Desgraciado de mí, que tanto he pecado
en mi vida.
(De Las Confesiones de San Agustín,
lib. II, c. 10)
Tal era el lenguaje de San Agustín
cuando discurría sobre los años de su vida en los que, con tanto ardor, se
había entregado al infame vicio de la impureza. « ¡Ah! ¡Desgraciado de mí, pues
tanto he pecado en los días de mi vida!» Y cuantas veces le acudía tal
pensamiento, sentía su corazón devorado y desgarrado por el dolor. «¡Oh, Dios
mío! –exclamaba-, ¡una vida pasada sin amaros! ¡Oh, Dios mío, cuántos años perdidos!
¡Ah! Señor, ¡ruégoos que os dignéis no acordaros más de mis culpas pasadas!»
¡Ah! lágrimas preciosas, ¡ah! dolores saludables que de un gran pecador
hicieron un gran santo. ¡Oh !¡ cuán pronto un corazón quebrantado de dolor
recupera la amistad de su Dios! ¡Ah! pluguiese a Dios que, cuantas veces
ponemos nuestros pecados ante nuestros ojos, pudiésemos exclamar con tanta pena
como San Agustín: ¡Ah! ¡Desgraciado de mí, pues tanto pequé en los años de mi vida!

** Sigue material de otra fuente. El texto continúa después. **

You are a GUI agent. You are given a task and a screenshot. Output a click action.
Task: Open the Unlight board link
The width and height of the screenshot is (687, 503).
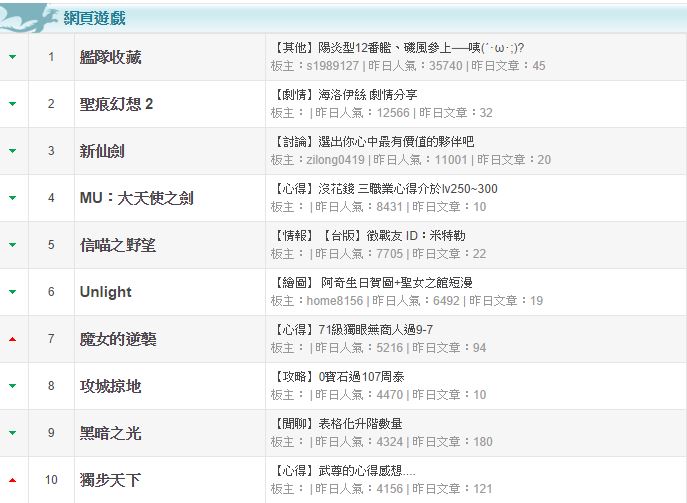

¡Dios mío, tened misericordia de mí! ¡Oh! ¡Cuán fácilmente correrían nuestras
lágrimas, y nuestra vida no parecería la misma! Sí, convengamos todos, con
tanto dolor como sinceridad, en que somos unos criminales dignos de atraer toda
la cólera de Dios justamente irritado por nuestros pecados, tal vez más
numerosos que los cabellos de nuestra cabeza. Más ¡bendigamos para siempre la
misericordia de Dios que con sus tesoros nos proporciona tan eficaz recurso
contra nuestra desdicha! Sí, por grandes que hayan sido nuestros pecados, por
desordenada que haya sido nuestra conducta, tenemos la seguridad de ser
perdonados, si, a semejanza del hijo pródigo, nos arrojamos con un corazón contrito
a los pies del mejor de todos los padres.